Open Skills Project - Machine Learning
This is the library for the methods usable by the Open Skills API, including processing algorithms and utilities for computing our jobs and skills taxonomy.
New to Skills-ML? Check out the Skills-ML Tour! It will get you started with the concepts. You can also check out the notebook version of the tour which you can run on your own.
skills-ml depends on python3.6, so create a virtual environment using a python3.6 executable.
virtualenv venv -p /usr/bin/python3.6
Activate your virtualenv
source venv/bin/activate
pip install skills-ml
import skills_ml
- There are a couple of examples of specific uses of components to perform specific tasks in examples.

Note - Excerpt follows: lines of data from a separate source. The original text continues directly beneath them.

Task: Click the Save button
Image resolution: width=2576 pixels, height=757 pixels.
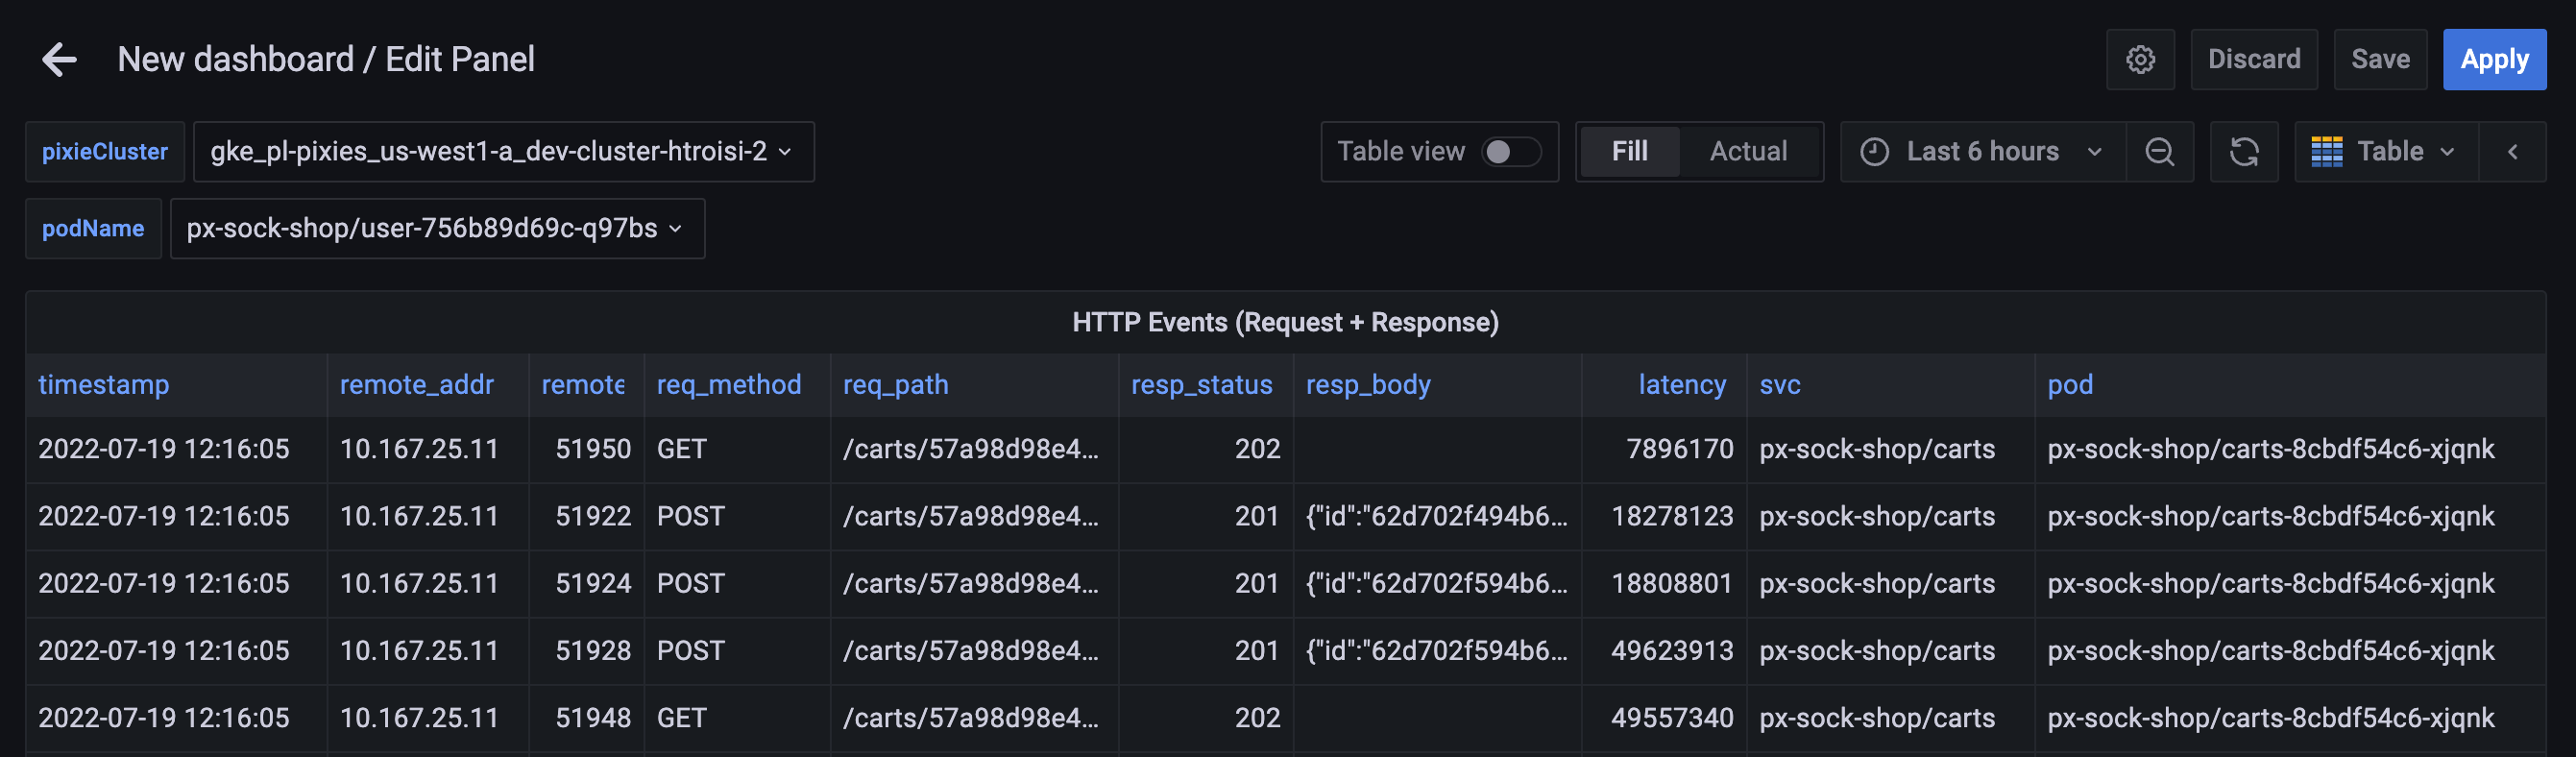Action: point(2379,60)
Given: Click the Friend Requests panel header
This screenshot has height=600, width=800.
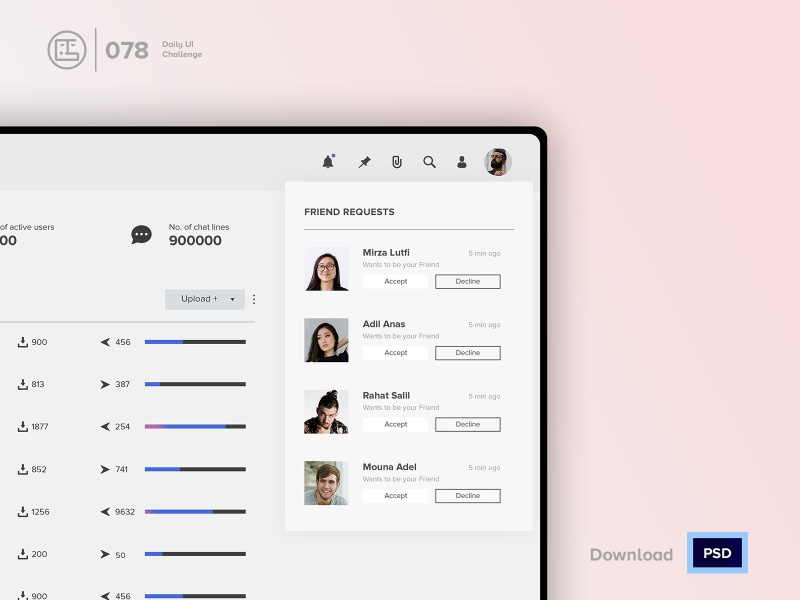Looking at the screenshot, I should point(349,212).
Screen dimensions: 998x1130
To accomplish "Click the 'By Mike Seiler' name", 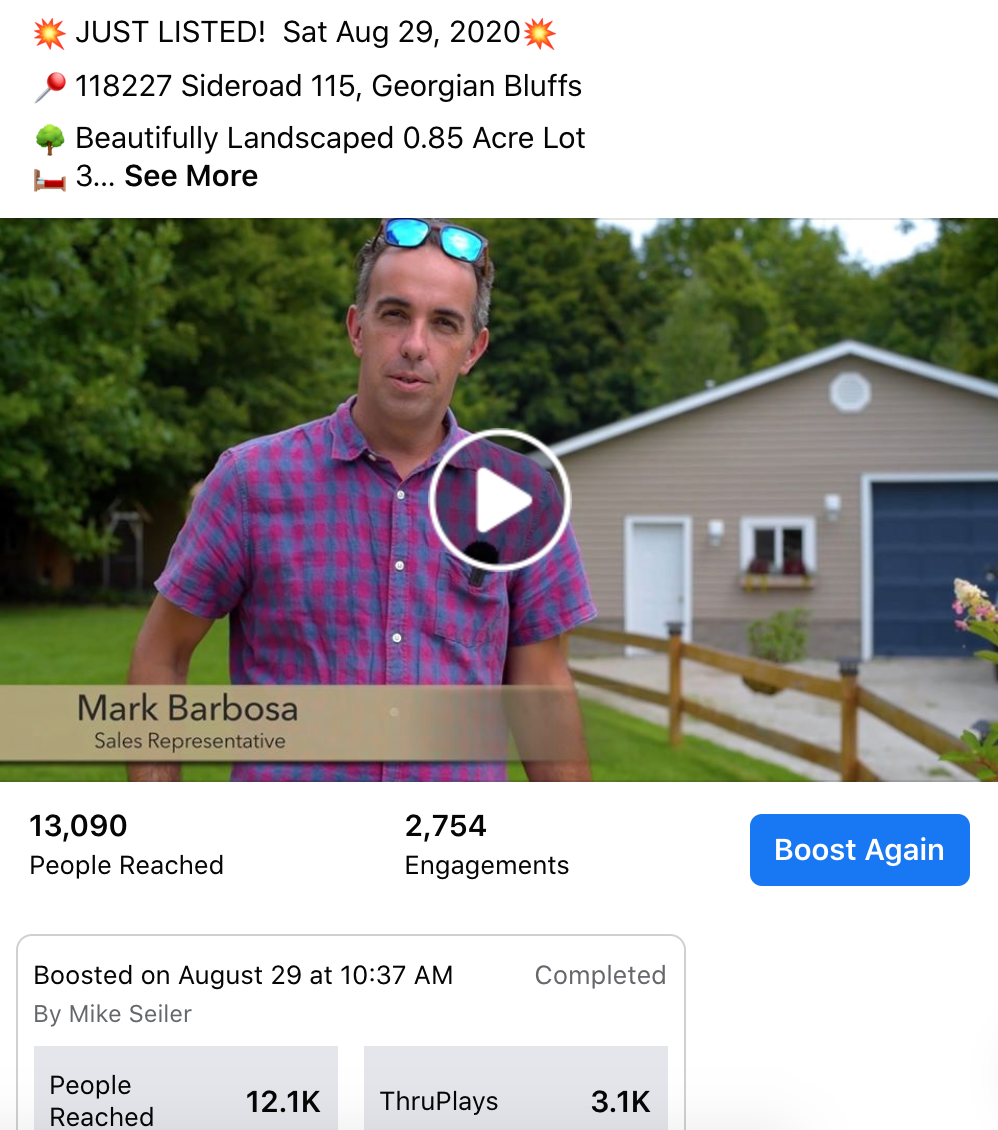I will pyautogui.click(x=112, y=1014).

- Check out the descriptions of different algorithm types in algorithms/ and look at any individual directories that match what you'd like to do (e.g. skill extraction, job title normalization)
- skills-airflow is the open-source production system that uses skills-ml algorithms in an Airflow pipeline to generate open datasets
skills-ml uses a forked version of pydocmd, and a custom script to keep the pydocmd config file up to date. Here's how to keep the docs updated before you push:
$ cd docs $ PYTHONPATH="../" python update_docs.py # this will update docs/pydocmd.yml with the package/module structure and export the Skills-ML Tour notebook to the documentation directory $ pydocmd serve # will serve local documentation that you can check in your browser $ pydocmd gh-deploy # will update the gh-pages branch
- algorithms/ - Core algorithmic module. Each submodule is meant to contain a different type of component, such as a job title normalizer or a skill tagger, with a common interface so different pipelines can try out different versions of the components.
- datasets/ - Wrappers for interfacing with different datasets, such as ONET, Urbanized Area.
- evaluation/ - Code for testing different components against each other.
This project is licensed under the MIT License - see the LICENSE.md
file for details.